Ouvindo Person Pitch, a sensação é a de rodopiarmos num carrossel, como se tivéssemos outra vez quatro anos: cor, leveza, deslumbramento, medo.
Noah Lennox é Panda Bear, baterista dos Animal Collective e o seu bicho mais criativo. Em 2004, apaixona-se por uma portuguesa (quem nunca?), decidindo, sem mais delongas, mudar-se para Lisboa. Não fora a alfândega confiscar a guitarra de Noah, nunca teria acontecido a magia de Person Pitch: Lennox começa a experimentar com samples, acabando por basear o grosso do novo disco num intrincado jogo de corte e cola.

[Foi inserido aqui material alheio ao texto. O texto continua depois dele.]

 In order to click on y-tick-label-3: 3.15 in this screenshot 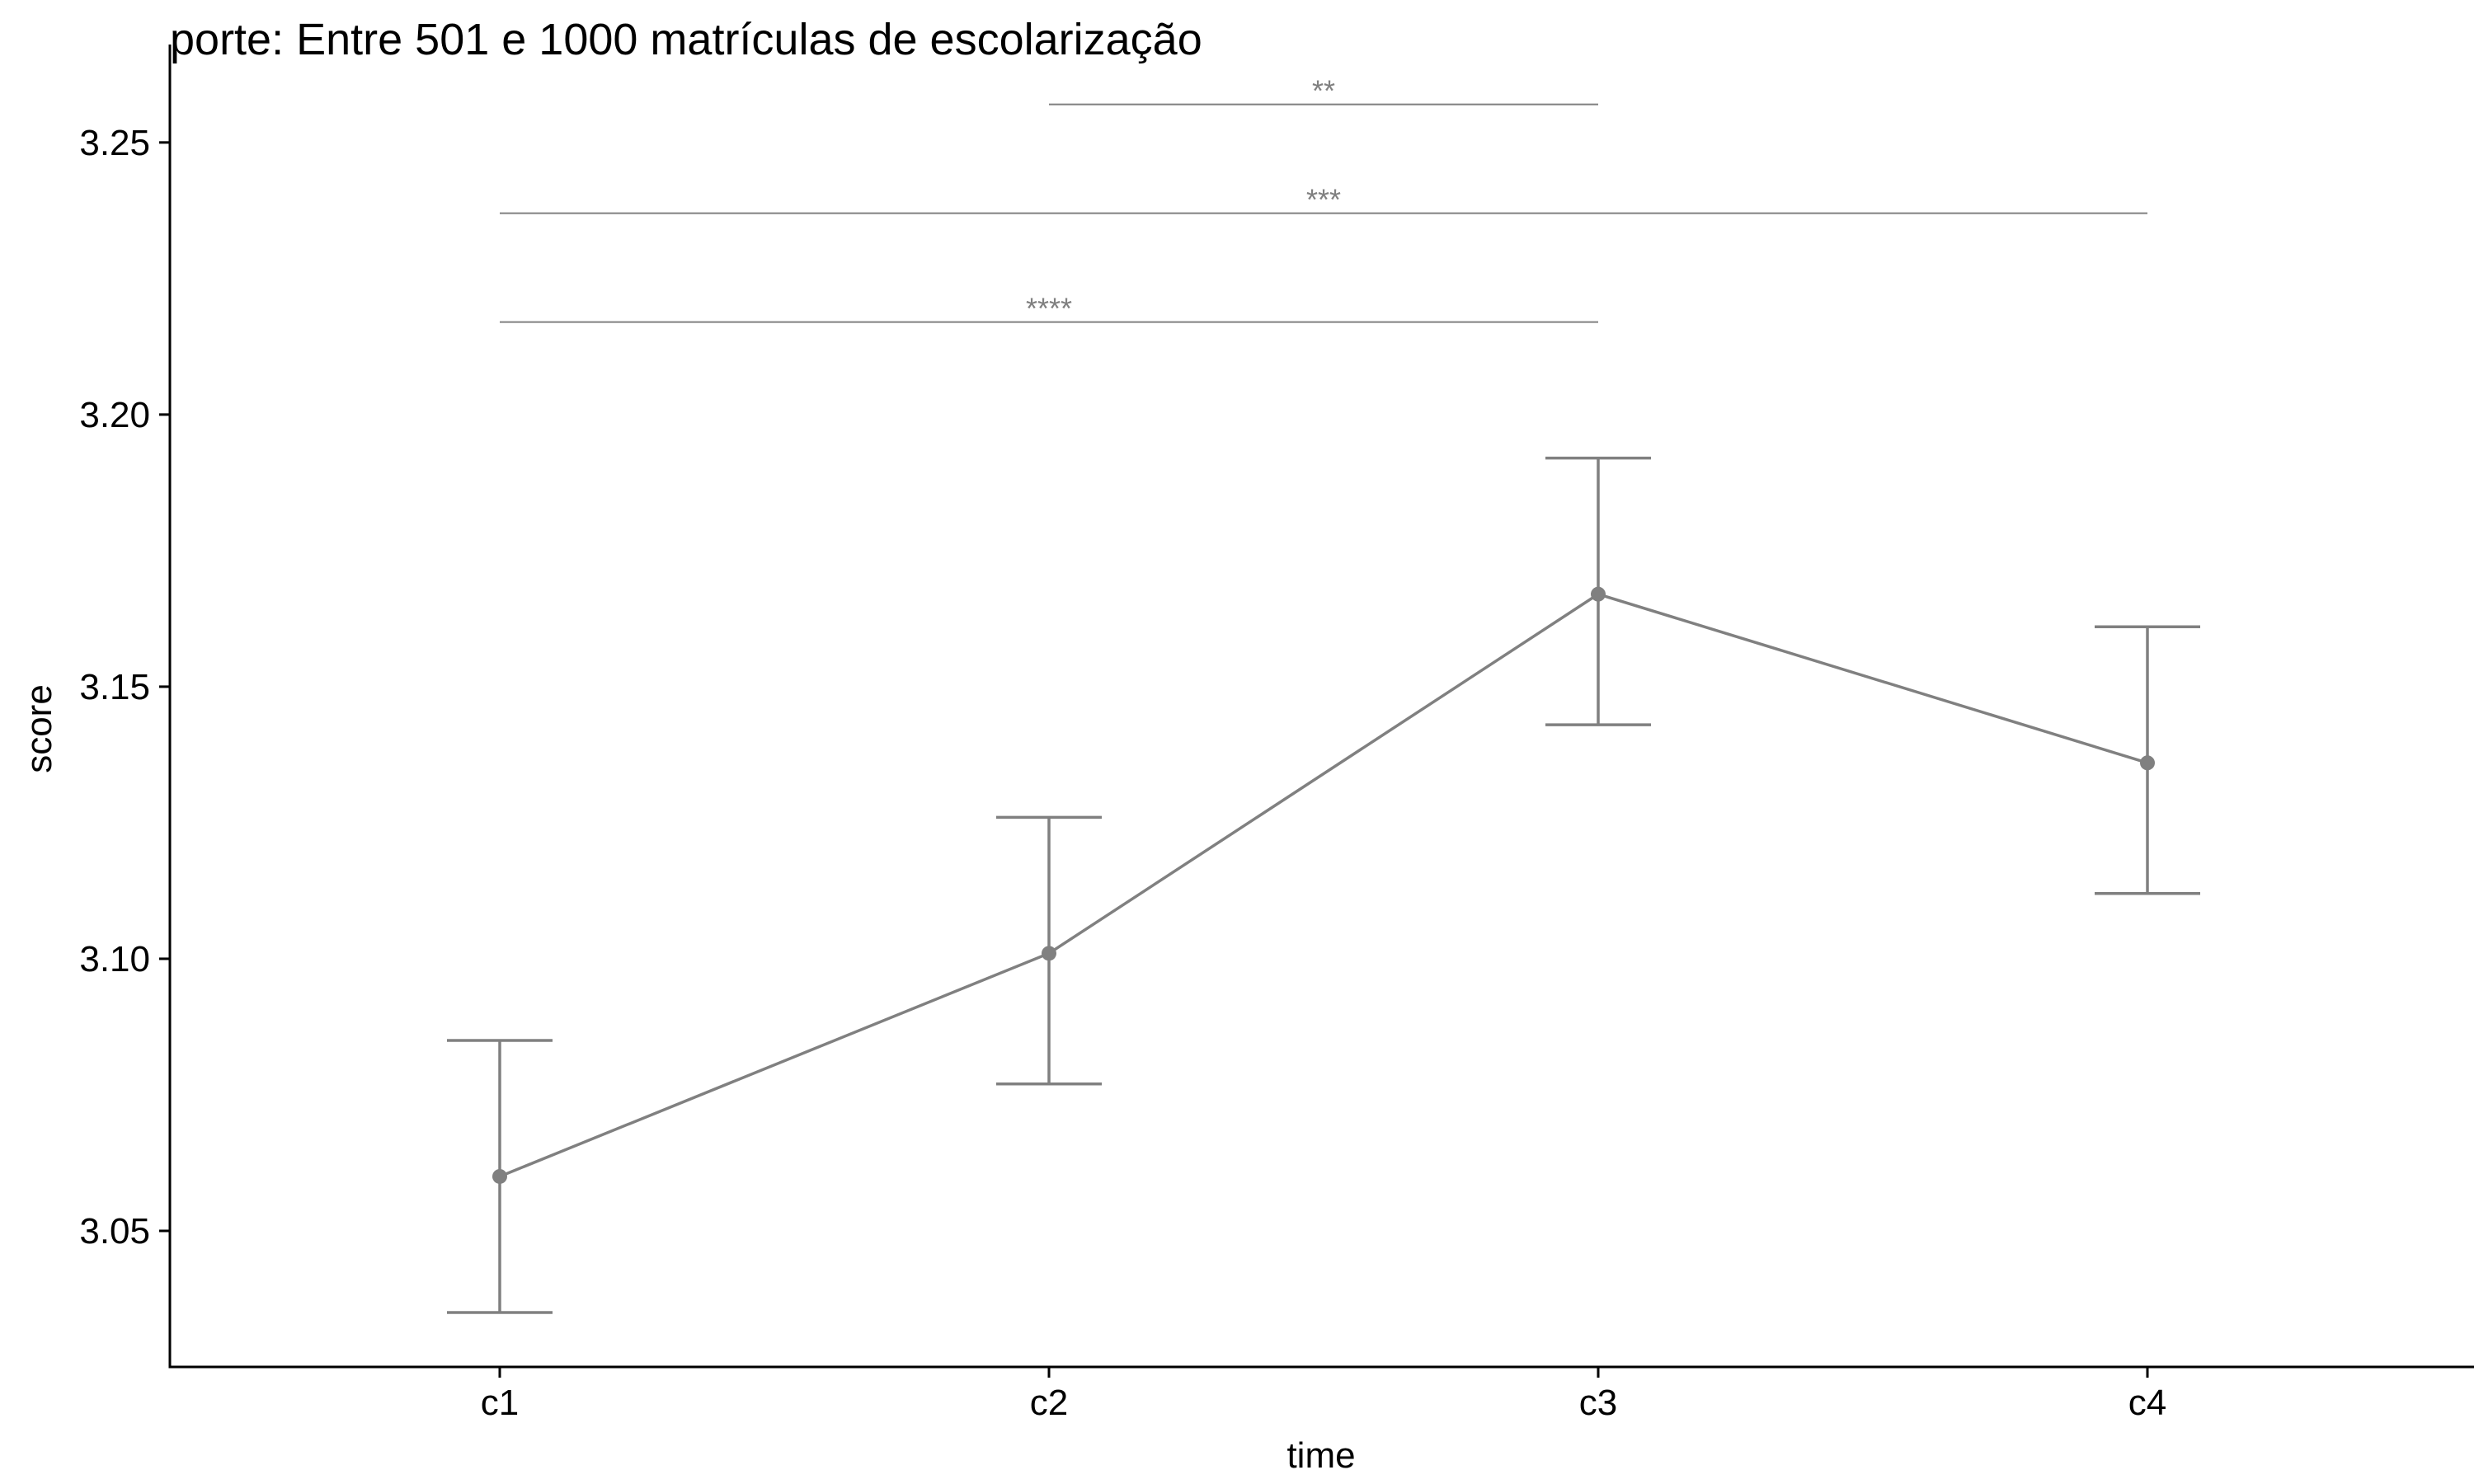, I will do `click(114, 687)`.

A criatividade não é geometria descritiva: deve sempre qualquer coisa ao mistério e ao acaso.
A arte do sampling convida à repetição; Person Pitch é feito de loops. A sensação é a de rodopiarmos num carrossel, como se tivéssemos outra vez quatro anos (cor, leveza, deslumbramento, medo). Muitos dos “sons encontrados” são também circulares (carros de fórmula Um correndo na pista, máquinas de lavar roupa girando melancólicas). Cada volta é diferente: o loop como um organismo vivo em permanente mutação.

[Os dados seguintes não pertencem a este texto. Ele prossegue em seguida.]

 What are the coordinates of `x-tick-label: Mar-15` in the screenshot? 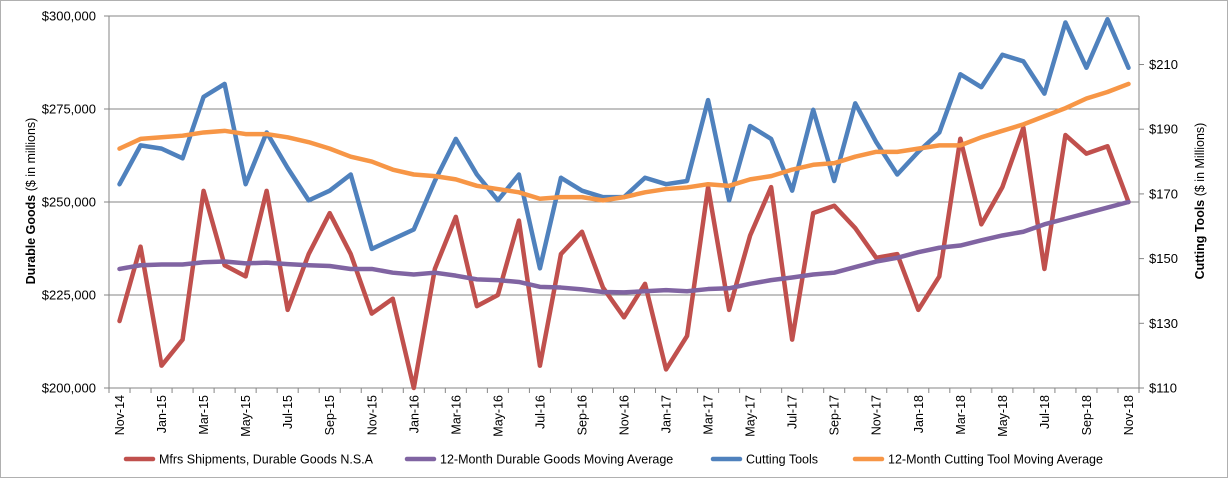 It's located at (204, 415).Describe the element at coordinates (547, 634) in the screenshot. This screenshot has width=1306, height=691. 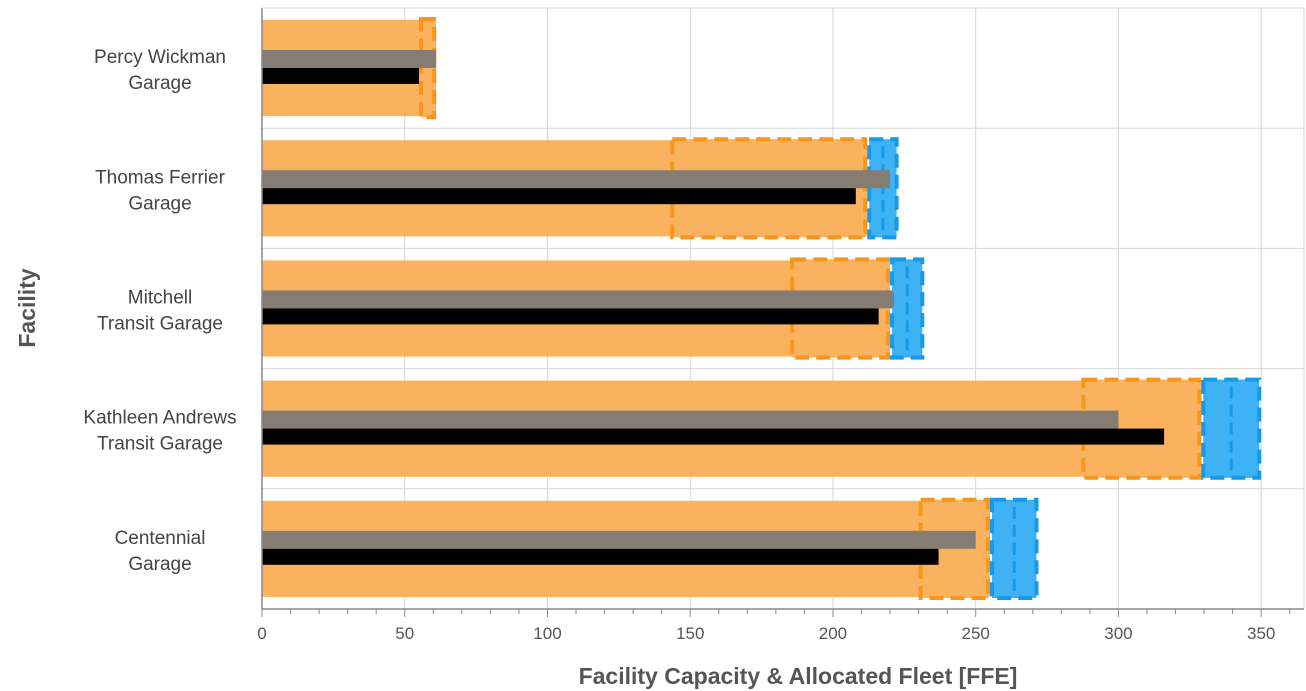
I see `x-tick-label: 100` at that location.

Por cima deste jogo de espelhos, surge a voz de Noah, límpida e pura como um Brian Wilson pós-internet. Voz, não, vozes, pois Lennox desdobra-se em muitos, harmonizando consigo próprio (um só rapaz contendo todos os Beach Boys). O nome Panda Bear nada tem de irónico: há, de facto, uma inocência de peluche na sua voz. Houvera uma escala de perversidade rock’n’roll, Lemmy seria o grau máximo, Panda o zero absoluto.
O seu canto, ensopado em reverb, traz o eco das igrejas de Lisboa. Os místicos encontrarão cânticos panteístas pelo milagre do mundo (bah!, morte à new age!). Nós, menos arrebatados, sabemos que tudo são truques engendrados pelo cérebro mas nem por isso conseguimos resistir à letargia peganhenta das vozes de Noah. Um convite irrecusável ao sonho e à fantasia…
Se nos discos anteriores (quer em nome próprio, quer como Animal Collective), Lennox escondera muito bem os seus dotes melódicos, em Person Pitch a sua sensibilidade pop sai finalmente do armário (mas sempre de mãos dadas com uma deliciosa estranheza vanguardista).
Noah chega a ser quase dogmático neste princípio de oposição permanente: para compensar o açúcar mascavado de “Comfy in Nautica” (quase um cântico Hare Krishna, por amor de Deus!), Lennox sente a necessidade de adicionar um epílogo sinistro. Agora, sim, há luz e escuridão, o universo regressando ao equilíbrio primordial.
Quando no início do novo milénio apareceram bandas como os White Stripes e os Interpol, regozijámos com a nova vitalidade do indie mas receámos que as suas inclinações retro nos empurrassem para um beco sem saída. Ora Person Pitch não cai nesta armadilha, fazendo a linguagem do rock avançar e influenciando bandas como os Grizzly Bear e os Fleet Foxes. Como? Da maneira que a música sempre avança: tornando-se impura, chafurdando sem pudor em outras tradições (neste caso, roubando o corte e cola ao hip-hop e a repetição à electrónica).
Os próprios Animal Collective seguiriam as pistas lançadas por Person Pitch, com discos mais electrónicos e melódicos (Strawberry Jam, Merriweather Post Pavilion), doçura e dissonância em partes iguais. É sempre nestes territórios fronteiriços, onde a ordem e o caos confluem, que as coisas começam a ficar interessantes.